In 2016 I visited Airbus in Toulouse. Because of cancelled interviews and a pilot strike in France the trip was quite different from what we had planned originally — but it turned out very nice in the end.
|Sunday, June 12: I had planned to fly to Toulouse on Monday, June 13, very early in the morning. But because the strike, the flight was cancelled. Instead of trying to find another way to Toulouse in the morning, I decided to change my flight to Sunday afternoon (like the rest of 2016 up to that point, the weather wasn’t good for gliding, so I had time). I flew to Paris CDG from Stuttgart at 15:05 on a Cityjet Avro RJ85 (“Jumbolino”). I landed at CDG at 16:25. My connection was from Paris Orly, so I had to take the transfer bus CDG -> OLY. That was an adventure in itself, because we left 25 minutes late (because of malfunctioning ticketing machine), we had to stop three times and shut off the bus to “reboot” the failed semi-automatic gearshift that refused to shift beyond the second gear, and because the driver forgot to turn on air-conditioning during the first half of the trip. Anyway, I arrived at OLY eventually and managed to catch the plan to Toulouse (an HOP A321). I arrived at 22:00 and took a taxi to my hotel, where I slept very well.
|On Monday morning 10:30, an Airbus driver picked me up at the hotel and drove me to Airbus Central Entity (= Headquarters). There I met Heidi Carpenter, my guide from the media department, and Alan Pardoe, the head of marketing and communication in Toulouse, who gave me a nice historic overview over Airbus’ development over the years.

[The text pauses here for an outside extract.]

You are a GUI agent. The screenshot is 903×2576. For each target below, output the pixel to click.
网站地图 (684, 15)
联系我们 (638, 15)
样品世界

After that, Heidi, Alan and myself went “Le Club”, Airbus’ VIP restaurant for a very nice lunch.
|Then on to the first interview. We went to the flight test facilities where I met Peter Chandler, former chief test pilot (and buddy of Nick Anderson, who put us in touch). We went into A350 MSN2 (the one with the beautiful carbon look) to talk about flight testing at Airbus. We also went into MSN1 to look at the flight test instrumentation installed in this aircraft. We had to finish early because, since a strike is not enough, the Spanish king was also in town, and various roads were closed. So it would take Heidi forever to get back to her office, where she had another appointment. The driver then drove me to Colomiers, where I had booked an Airbnb for the night. I edited the interview with Peter right then and there, so we can publish it soon, and then I watched the Apple keynote, ending up very dissapointed that they didn’t introduce a new Macbook Pro — mine is at the end of its useful life.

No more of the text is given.